Psychology & Clinical Psychiatry
Opinion
Volume 6 Issue 6 - 2016
Neurocognitive Processing Steps during Remembrance
Mukundan CR*
Emeritus Professor, Institute of Behavioural Science, Gujarat Forensic Sciences University, India
Received: December 01, 2016 | Published: December 08, 2016
*Corresponding author: Mukundan CR, Emeritus Professor, Institute of Behavioural Science, Gujarat Forensic Sciences University, Gandhinagar, Gujarat, India, Email:
Citation: Mukundan CR (2016) Neurocognitive Processing Steps during Remembrance. J Psychol Clin Psychiatry 6(6): 00387. DOI: 10.15406/jpcpy.2016.06.00387

Abstract

A method of recording several of the electrophysiological changes seen during remembrance of experiential components of autobiographic episodes has been developed for use in forensic investigations of suspects and accused persons. The technique has called Brain Electrical Oscillations Signature [BEOS] profiling and has been successfully used in several hundreds of cases as aid for investigation. The two important facilitating aspects of the test are that [1] remembrance can be automatically cued by presenting short verbal statements referring to various components of an experience, and remembrance is automatic and mandatory when a cue is presented, in normal individuals. [2] There is also no need for any response from the subject while receiving the cueing information. Knowing the occurrence of an activity in the past does not trigger any remembrance of own participation. Remembrance of participation in an activity occurs only if the person has participated in the activity referred by the probe. Remembrance has several neurocognitive components, which are reflected in the scalp EEG of a person. Sets of verbal probes representing different formulations of the episode and the different roles of individuals, as they are essentially possibilities arrived at by an investigating team, when more than one person is suspected to be involved in the activity are presented to the suspected persons. Each multichannel epoch of EEG time locked to each probe, acquired with its pre-probe baseline, is acquired and analyzed to determine the statistical significance of the differences in the different components across the EEG channels of each epoch, related to each probe, is analyzed and statistically compared. Presence of Experiential Knowledge is arrived at if all the changes indicating multiple neurocognitive processing components are significantly present.

Keywords: Multichannel EEG; cueing of remembrance; sensory registration; encoding; source memory; attentional shift; sensory-motor imageries

Opinion

Brain Electrical Oscillations Signature [BEOS] profiling is a two decades old method, developed for testing presence of ‘Experiential Knowledge’ or remembrance of a past episode in which a person participated and acquired knowledge of the even through experiencing or participating/carrying out an act. Small verbal statements referring to proposed participation in an act are presented as probes, for auto-cueing remembrance in an individual [1,2], possible only if the person has really taken part in the said activity, while his or her EEG is simultaneously recorded.
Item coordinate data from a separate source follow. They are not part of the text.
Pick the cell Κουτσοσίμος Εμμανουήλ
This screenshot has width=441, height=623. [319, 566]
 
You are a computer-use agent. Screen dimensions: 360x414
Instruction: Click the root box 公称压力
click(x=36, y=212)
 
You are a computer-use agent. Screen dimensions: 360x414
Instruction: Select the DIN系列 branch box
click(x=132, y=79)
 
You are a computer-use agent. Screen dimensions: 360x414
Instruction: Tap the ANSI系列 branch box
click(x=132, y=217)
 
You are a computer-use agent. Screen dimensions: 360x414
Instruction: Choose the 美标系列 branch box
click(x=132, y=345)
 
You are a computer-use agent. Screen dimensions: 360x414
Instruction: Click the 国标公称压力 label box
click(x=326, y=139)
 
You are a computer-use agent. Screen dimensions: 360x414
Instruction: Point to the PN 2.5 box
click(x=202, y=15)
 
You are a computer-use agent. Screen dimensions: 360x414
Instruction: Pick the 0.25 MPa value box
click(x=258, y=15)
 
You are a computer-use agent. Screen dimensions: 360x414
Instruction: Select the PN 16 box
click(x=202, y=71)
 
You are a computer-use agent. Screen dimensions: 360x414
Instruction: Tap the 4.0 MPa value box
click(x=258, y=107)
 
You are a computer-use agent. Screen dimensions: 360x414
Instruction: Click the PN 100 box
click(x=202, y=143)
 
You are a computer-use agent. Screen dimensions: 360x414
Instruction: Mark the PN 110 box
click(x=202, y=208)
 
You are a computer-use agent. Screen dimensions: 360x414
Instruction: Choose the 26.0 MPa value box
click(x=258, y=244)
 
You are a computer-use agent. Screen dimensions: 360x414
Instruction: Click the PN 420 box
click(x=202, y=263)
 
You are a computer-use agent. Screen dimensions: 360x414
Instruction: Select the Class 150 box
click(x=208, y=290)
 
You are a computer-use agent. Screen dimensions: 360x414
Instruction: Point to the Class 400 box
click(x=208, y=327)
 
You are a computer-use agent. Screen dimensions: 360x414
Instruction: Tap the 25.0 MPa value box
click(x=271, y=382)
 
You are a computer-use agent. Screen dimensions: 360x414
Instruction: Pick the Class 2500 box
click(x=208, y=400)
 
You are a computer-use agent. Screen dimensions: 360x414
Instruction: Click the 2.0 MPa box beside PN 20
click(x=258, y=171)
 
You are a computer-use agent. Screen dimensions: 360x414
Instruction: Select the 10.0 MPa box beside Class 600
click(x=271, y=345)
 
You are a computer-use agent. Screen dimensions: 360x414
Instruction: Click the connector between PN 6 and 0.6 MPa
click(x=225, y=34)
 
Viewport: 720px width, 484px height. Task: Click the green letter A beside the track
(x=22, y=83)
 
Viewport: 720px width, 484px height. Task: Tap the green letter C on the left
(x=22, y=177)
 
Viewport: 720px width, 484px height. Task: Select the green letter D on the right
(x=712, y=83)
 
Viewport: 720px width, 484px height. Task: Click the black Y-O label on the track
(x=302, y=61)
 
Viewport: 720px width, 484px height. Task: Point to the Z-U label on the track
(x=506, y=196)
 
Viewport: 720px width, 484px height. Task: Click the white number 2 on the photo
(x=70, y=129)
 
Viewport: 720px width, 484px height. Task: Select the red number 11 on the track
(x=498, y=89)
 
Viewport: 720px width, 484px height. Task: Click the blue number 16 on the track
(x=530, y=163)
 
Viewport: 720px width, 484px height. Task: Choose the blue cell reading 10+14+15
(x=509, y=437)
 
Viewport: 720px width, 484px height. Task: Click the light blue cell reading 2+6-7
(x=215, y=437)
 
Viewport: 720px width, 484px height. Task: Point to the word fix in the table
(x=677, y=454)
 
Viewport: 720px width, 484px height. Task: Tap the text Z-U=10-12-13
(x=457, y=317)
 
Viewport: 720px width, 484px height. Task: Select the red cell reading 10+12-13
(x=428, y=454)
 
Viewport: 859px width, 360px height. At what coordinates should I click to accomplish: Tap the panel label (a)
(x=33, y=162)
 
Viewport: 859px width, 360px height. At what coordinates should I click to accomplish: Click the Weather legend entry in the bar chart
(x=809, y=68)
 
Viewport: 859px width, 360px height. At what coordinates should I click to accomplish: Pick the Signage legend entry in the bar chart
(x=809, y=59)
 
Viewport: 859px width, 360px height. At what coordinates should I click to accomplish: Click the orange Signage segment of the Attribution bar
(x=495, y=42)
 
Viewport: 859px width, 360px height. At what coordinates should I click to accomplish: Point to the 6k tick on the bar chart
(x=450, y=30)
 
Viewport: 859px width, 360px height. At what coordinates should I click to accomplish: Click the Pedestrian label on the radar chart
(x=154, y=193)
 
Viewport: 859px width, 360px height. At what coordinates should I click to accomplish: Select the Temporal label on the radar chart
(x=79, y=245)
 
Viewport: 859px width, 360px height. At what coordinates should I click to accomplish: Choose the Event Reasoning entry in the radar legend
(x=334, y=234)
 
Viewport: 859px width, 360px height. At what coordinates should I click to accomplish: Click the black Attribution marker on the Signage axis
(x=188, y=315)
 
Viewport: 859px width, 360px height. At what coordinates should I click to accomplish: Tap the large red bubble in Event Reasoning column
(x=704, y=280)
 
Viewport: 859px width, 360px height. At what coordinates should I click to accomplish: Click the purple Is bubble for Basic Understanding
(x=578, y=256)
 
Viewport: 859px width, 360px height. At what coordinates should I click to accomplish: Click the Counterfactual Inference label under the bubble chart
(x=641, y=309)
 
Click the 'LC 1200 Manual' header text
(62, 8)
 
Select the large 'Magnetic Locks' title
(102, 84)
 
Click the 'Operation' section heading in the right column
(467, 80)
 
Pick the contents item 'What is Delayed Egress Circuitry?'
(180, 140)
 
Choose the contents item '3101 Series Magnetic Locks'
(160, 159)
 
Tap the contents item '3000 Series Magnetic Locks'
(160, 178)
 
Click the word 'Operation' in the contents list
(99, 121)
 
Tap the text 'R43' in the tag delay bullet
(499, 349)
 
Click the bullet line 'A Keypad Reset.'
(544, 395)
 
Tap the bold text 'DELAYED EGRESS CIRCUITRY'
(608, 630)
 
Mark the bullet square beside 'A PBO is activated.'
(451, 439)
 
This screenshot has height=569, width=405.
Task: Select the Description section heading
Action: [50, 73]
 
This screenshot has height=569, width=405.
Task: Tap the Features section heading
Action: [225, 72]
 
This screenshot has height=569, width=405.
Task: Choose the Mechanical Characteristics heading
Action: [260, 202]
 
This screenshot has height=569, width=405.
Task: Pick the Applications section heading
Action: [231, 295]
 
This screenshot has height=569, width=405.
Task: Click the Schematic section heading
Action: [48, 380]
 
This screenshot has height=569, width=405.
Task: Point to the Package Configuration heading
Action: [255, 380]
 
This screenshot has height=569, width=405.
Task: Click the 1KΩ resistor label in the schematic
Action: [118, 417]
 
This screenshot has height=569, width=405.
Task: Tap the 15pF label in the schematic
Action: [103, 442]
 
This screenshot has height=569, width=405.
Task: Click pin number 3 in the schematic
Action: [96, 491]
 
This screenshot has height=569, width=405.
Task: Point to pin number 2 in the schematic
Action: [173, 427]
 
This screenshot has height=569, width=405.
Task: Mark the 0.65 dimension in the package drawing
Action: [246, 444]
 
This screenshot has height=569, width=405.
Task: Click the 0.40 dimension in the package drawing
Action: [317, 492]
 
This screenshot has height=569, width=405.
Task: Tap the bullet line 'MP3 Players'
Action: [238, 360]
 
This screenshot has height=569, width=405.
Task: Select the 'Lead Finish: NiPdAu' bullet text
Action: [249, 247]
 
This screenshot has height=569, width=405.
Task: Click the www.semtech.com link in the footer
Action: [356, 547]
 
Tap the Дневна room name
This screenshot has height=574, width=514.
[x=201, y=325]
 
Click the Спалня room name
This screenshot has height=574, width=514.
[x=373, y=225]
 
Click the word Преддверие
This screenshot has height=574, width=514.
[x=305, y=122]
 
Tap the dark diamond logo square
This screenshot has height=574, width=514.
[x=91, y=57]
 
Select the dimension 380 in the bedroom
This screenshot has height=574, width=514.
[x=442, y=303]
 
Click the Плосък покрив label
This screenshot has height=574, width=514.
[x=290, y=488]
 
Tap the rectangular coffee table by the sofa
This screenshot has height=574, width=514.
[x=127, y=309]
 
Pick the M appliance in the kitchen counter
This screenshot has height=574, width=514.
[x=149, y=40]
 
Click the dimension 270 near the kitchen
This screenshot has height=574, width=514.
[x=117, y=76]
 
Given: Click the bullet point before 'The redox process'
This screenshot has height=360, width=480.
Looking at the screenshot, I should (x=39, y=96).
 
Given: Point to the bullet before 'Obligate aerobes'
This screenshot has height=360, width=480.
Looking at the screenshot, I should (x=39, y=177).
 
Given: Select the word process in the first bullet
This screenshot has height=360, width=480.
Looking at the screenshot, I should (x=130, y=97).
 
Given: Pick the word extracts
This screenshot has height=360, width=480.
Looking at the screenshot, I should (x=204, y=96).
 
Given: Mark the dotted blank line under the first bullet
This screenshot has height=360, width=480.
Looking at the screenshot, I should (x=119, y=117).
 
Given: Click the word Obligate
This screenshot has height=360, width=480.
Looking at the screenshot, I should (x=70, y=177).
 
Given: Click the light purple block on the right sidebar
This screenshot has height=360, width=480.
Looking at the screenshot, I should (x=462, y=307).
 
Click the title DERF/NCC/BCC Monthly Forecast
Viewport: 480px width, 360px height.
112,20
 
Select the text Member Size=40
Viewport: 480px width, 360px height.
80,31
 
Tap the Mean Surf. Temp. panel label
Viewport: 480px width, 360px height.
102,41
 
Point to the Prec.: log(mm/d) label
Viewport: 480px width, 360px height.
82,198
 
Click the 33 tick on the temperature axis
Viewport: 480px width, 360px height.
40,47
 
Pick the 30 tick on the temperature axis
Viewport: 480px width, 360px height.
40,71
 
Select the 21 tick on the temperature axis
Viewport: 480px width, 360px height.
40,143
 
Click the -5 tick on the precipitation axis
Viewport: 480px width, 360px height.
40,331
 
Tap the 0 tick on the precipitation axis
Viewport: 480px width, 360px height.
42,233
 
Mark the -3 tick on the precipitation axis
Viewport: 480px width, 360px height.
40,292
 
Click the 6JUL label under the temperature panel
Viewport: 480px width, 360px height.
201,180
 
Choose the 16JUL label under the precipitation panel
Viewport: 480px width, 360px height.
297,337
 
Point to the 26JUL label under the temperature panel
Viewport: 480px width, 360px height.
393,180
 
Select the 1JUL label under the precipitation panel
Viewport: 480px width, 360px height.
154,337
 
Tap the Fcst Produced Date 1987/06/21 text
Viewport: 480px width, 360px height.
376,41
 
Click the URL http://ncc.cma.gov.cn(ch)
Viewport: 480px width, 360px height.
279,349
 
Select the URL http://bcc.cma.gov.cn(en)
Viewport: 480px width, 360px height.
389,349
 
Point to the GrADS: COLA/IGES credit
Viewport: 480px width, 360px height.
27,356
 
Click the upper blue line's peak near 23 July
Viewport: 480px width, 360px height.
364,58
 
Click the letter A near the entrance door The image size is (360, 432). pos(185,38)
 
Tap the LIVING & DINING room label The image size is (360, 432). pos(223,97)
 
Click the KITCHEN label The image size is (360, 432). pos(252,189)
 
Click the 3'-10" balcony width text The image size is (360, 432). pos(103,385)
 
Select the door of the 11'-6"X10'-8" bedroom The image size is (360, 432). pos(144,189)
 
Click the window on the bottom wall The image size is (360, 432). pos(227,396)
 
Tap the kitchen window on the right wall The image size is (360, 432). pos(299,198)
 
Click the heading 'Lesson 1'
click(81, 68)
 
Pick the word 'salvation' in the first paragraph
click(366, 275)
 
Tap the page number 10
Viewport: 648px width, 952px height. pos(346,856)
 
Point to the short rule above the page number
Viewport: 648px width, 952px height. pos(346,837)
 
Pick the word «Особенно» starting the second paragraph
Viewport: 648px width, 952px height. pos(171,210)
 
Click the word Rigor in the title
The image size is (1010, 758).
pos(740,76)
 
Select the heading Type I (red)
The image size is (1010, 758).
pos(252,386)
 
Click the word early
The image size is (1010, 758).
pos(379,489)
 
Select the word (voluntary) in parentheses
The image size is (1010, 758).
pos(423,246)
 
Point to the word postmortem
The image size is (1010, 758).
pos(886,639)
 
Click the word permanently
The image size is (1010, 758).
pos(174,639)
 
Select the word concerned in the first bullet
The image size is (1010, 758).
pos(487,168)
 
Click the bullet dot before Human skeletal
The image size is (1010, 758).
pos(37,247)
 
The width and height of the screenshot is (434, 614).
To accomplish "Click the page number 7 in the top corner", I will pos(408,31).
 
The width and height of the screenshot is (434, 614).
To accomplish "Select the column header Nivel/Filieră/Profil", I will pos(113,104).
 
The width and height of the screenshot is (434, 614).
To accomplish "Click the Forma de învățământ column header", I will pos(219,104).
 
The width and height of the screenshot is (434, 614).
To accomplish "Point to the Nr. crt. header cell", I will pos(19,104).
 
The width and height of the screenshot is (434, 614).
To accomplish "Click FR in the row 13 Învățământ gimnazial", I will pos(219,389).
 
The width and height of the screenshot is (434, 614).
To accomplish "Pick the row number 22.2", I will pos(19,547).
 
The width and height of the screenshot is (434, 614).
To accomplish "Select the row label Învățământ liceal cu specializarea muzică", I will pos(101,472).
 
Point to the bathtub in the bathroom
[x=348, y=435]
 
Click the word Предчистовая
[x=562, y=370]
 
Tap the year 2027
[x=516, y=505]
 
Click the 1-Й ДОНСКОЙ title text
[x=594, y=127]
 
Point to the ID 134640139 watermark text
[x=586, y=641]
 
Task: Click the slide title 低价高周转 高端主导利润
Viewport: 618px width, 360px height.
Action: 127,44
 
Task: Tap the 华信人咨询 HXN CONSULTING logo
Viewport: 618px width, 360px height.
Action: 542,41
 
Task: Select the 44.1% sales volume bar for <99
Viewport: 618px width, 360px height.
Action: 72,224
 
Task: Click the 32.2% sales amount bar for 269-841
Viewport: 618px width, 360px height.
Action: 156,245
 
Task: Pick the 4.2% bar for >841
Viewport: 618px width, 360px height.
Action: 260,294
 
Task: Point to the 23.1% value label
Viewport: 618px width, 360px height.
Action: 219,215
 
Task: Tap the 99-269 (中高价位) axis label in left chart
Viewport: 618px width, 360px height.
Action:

Frequency and time domain analyses of small epoch of EEG time locked to the probe and comparing the changes with the immediate pre-probe baseline, time locked to each probe, indicated statistically significant changes in various EEG values. The EEG was recorded by a 30 channels system with 2 additional channels for recording vertical and horizontal eye movements. The subject listened to the auditory probes, while sitting with eyes closed and he was not to give any response to what he heard. Each probe was presented only when the EEG did not indicate any other processing taking place. The probes are presented in a sequence, indicating the temporal sequence of occurrences of the different stages of an action. The normative study conducted for determining the sensitivity and specificity of the technique indeed showed sensitivity of 94% and specificity of 95%. However, there have been several hundreds of cases successfully investigated using the procedure, which helped in solving complex forensic problems and solve the cases through elicitation of additional information based on the presence remembrance of occurrence and participation of individuals, elicited by the BEOS test.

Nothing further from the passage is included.